*EXERCISE:*
First find the line with "Task: Click the Drops y recompensas icon", then reproduce it and all following lines of the data to the end, exactly and with no pictures, adding nothing.
◆ ◆ ◆
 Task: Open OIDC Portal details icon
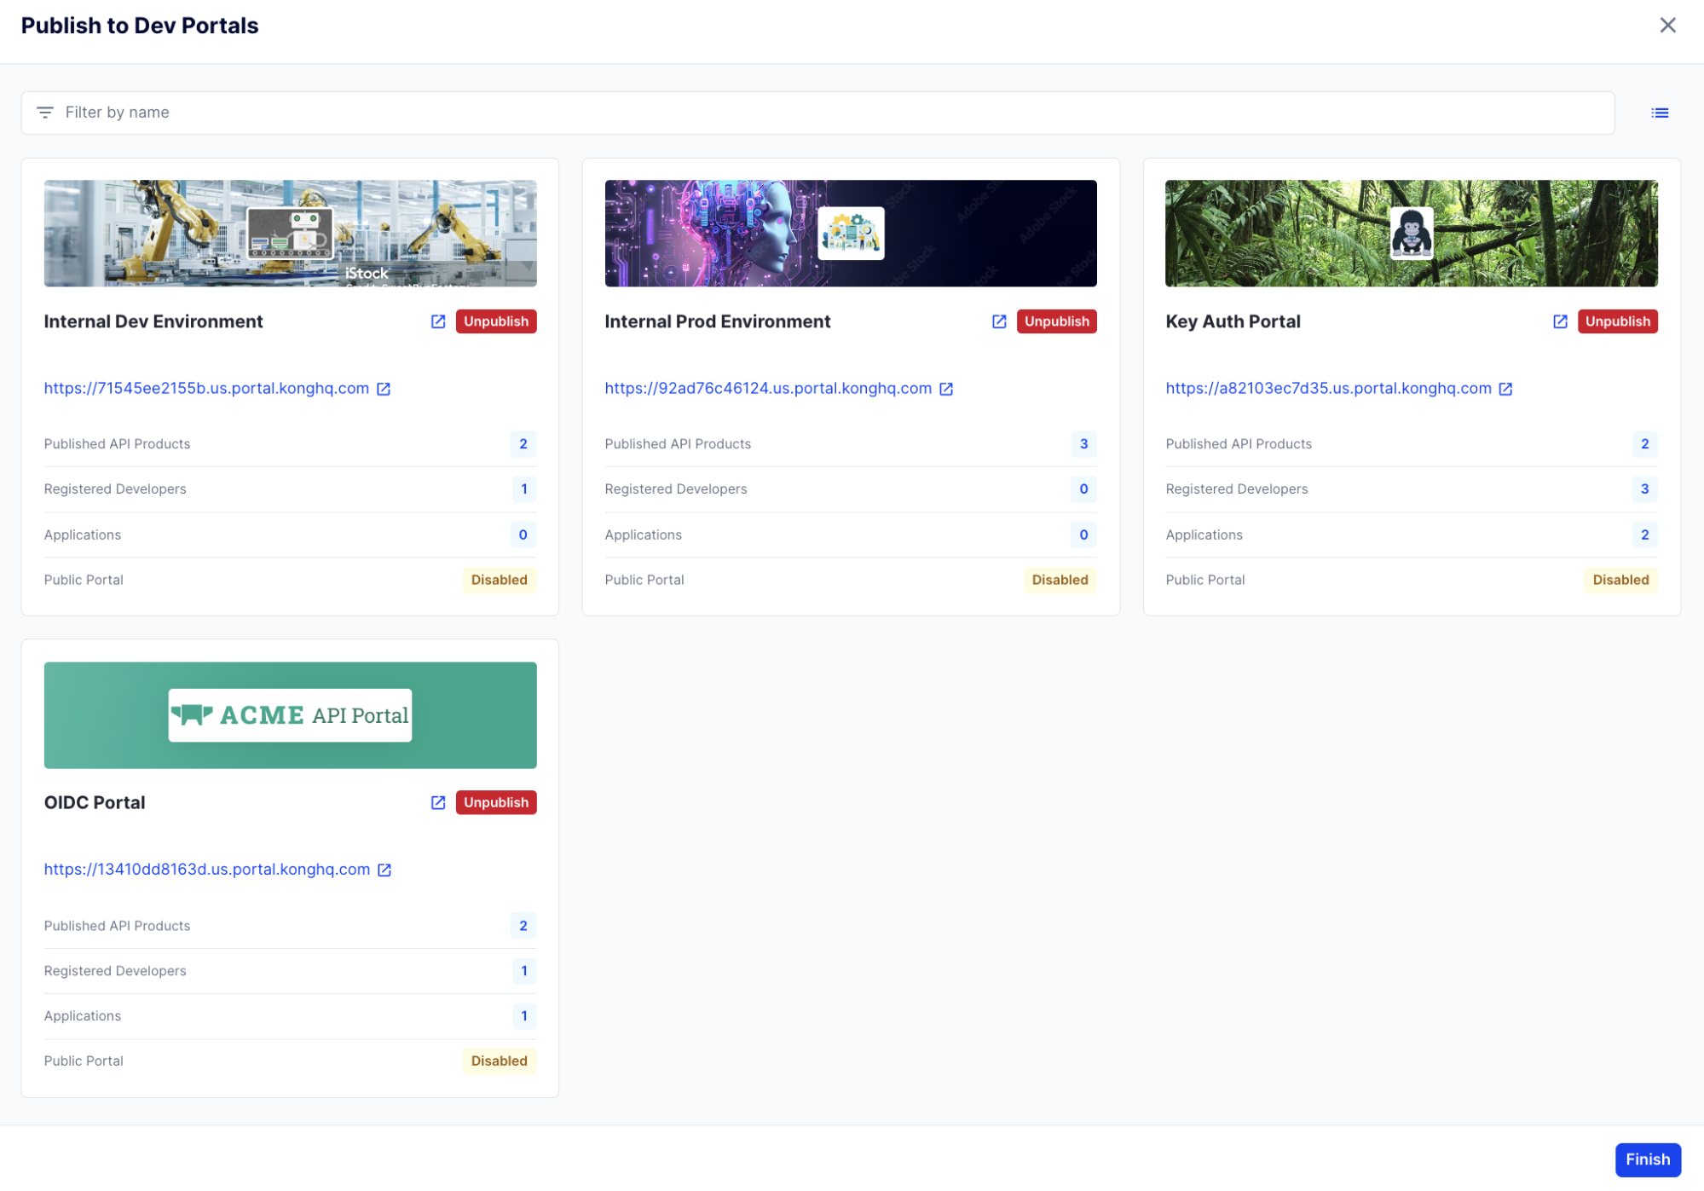[438, 803]
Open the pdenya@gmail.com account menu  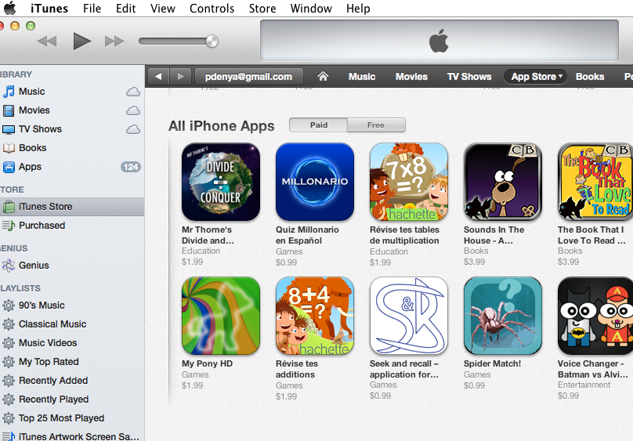pyautogui.click(x=248, y=76)
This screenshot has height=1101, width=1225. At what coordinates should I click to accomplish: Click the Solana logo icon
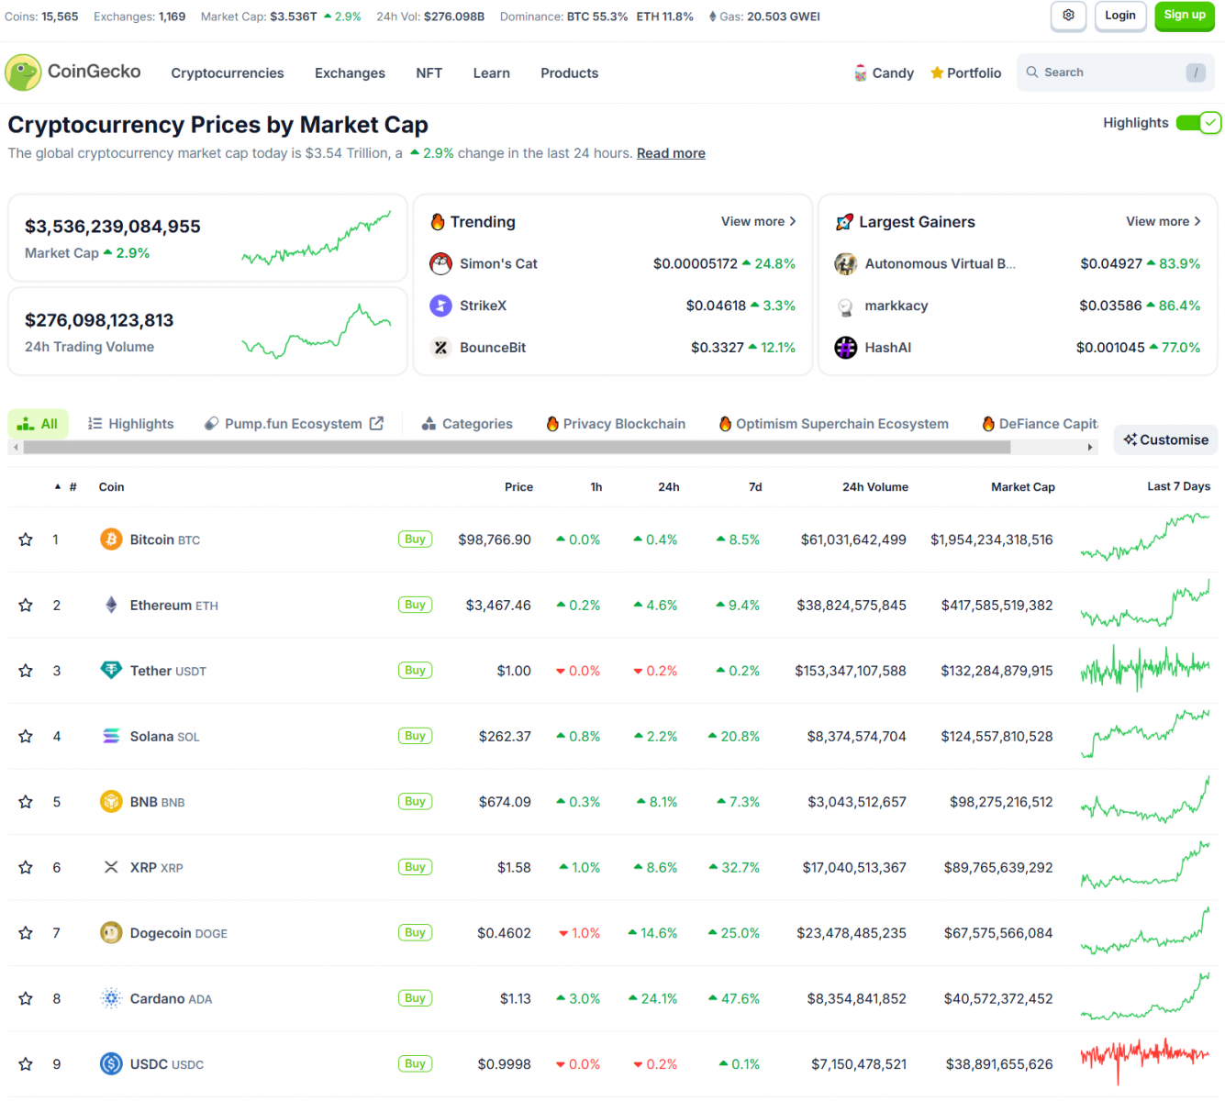click(x=111, y=736)
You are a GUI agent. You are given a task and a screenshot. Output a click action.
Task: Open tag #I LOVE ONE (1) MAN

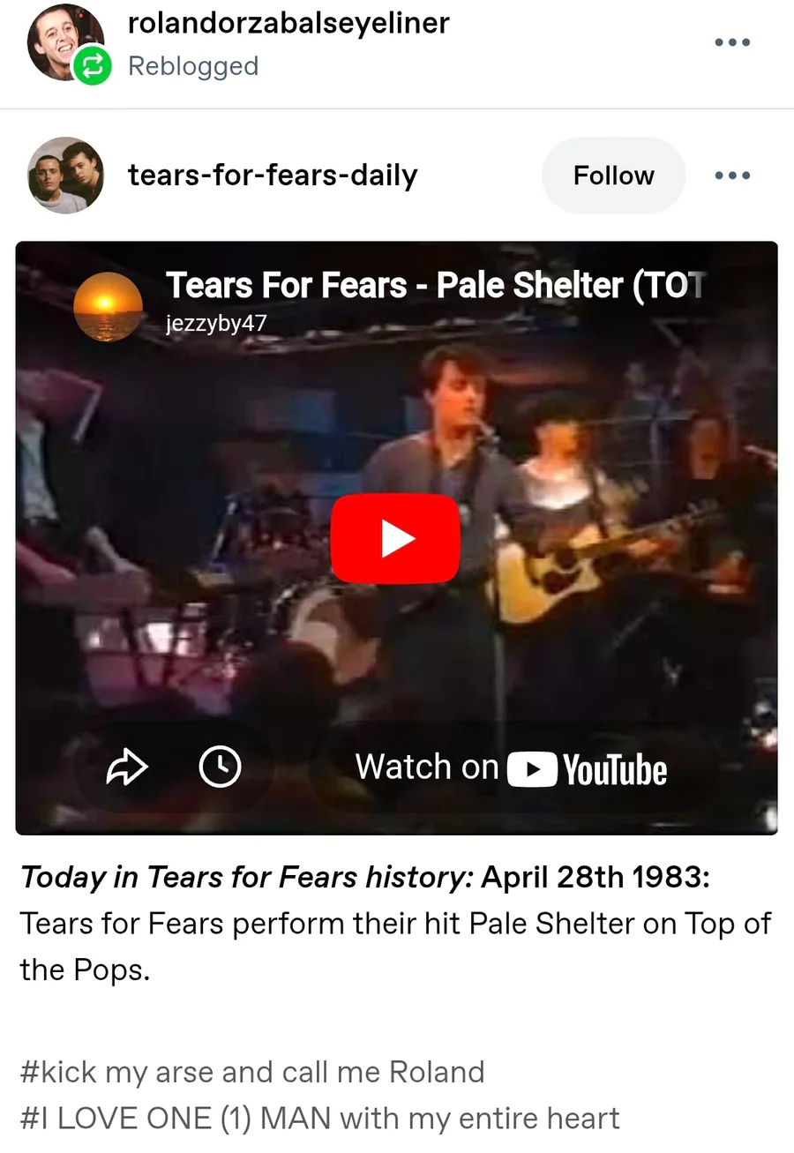[x=319, y=1118]
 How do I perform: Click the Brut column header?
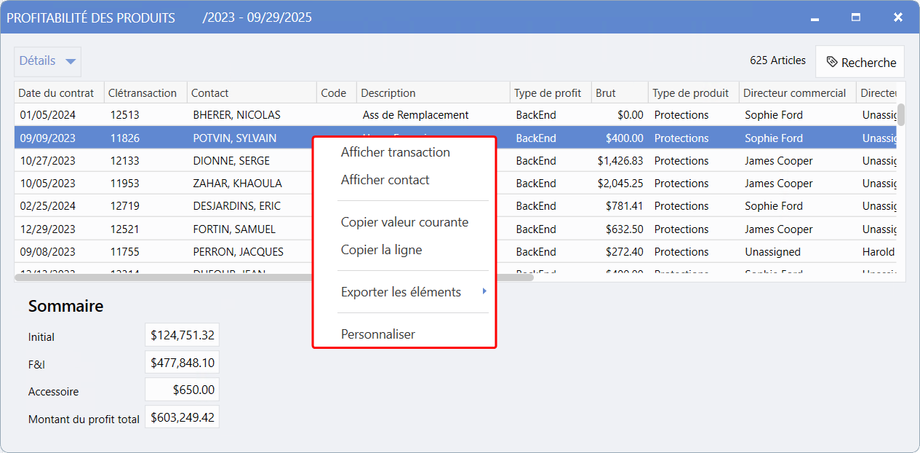click(x=606, y=93)
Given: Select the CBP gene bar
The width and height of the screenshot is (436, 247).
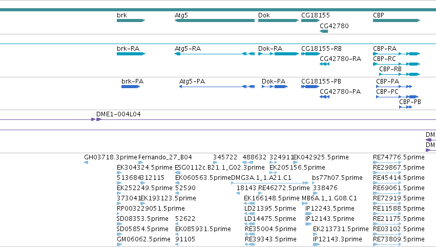Looking at the screenshot, I should [x=397, y=20].
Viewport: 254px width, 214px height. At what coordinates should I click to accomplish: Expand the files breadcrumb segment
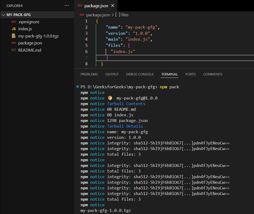coord(125,15)
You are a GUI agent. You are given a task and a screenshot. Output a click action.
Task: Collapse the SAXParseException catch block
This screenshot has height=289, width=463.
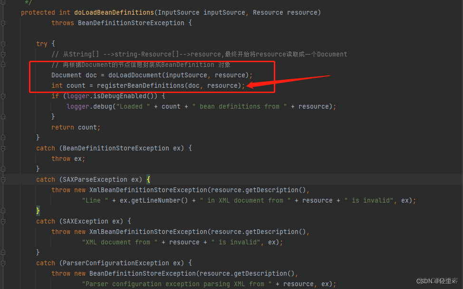point(4,179)
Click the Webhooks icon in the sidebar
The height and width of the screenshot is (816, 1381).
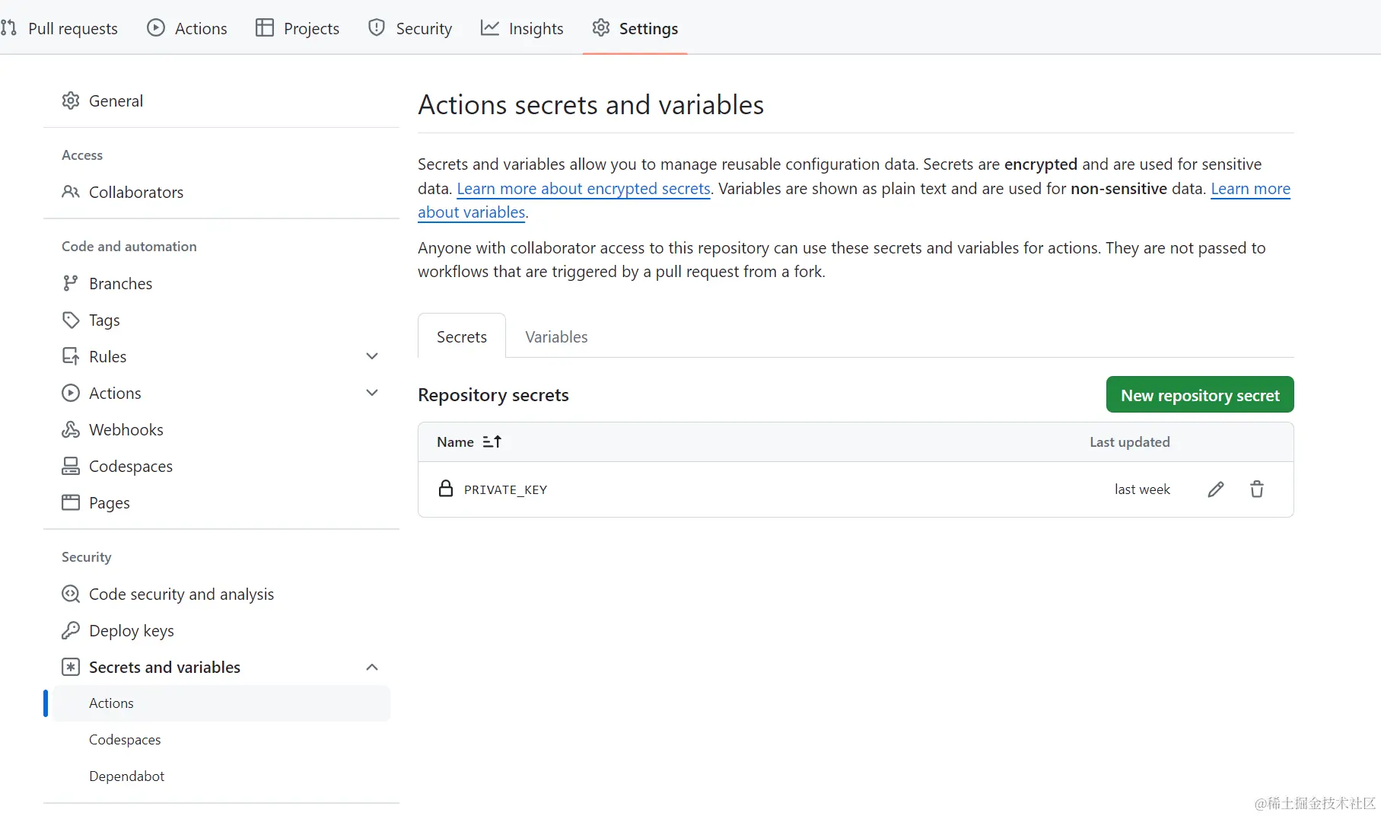[x=71, y=430]
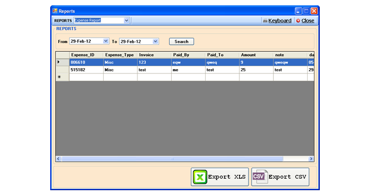
Task: Click the green Excel icon on Export XLS
Action: [x=200, y=177]
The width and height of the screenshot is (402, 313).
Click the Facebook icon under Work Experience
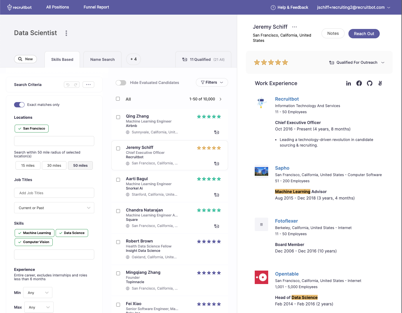pos(359,83)
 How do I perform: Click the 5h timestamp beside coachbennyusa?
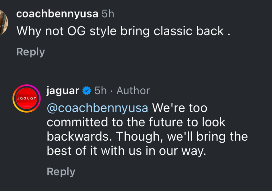point(108,13)
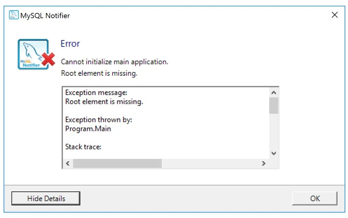Click the red error X badge on logo
Image resolution: width=348 pixels, height=218 pixels.
pyautogui.click(x=48, y=58)
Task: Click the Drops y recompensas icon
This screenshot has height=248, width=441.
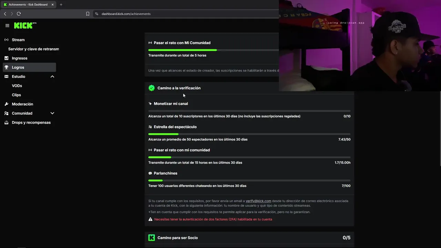Action: pyautogui.click(x=6, y=123)
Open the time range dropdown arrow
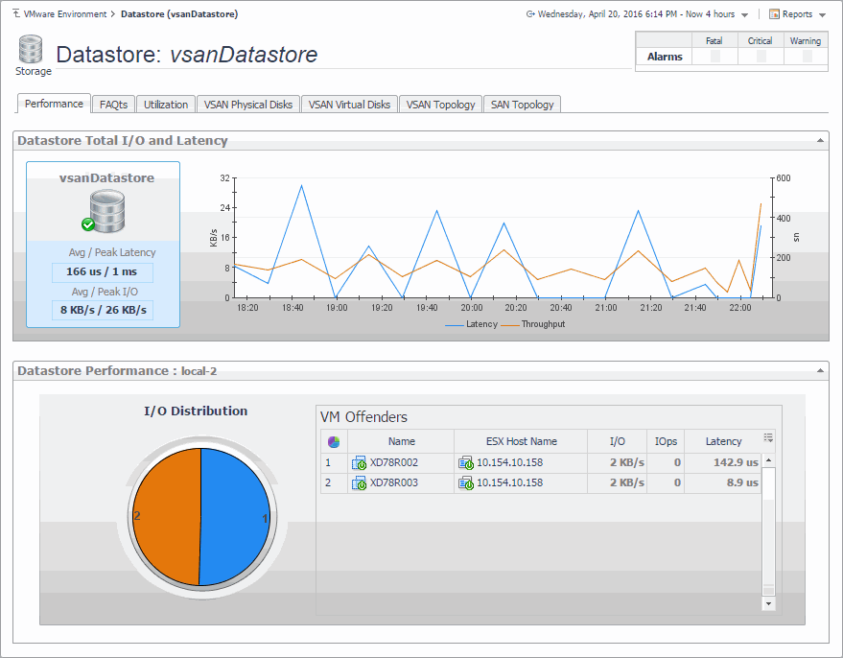The image size is (843, 658). pos(744,15)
◆ ◆ ◆
*ANSWER FOR THIS EXERCISE:*
Task: Click the Drops y recompensas icon
This screenshot has height=248, width=441.
Action: pyautogui.click(x=6, y=123)
Open the time range dropdown arrow
The image size is (843, 658). pos(744,15)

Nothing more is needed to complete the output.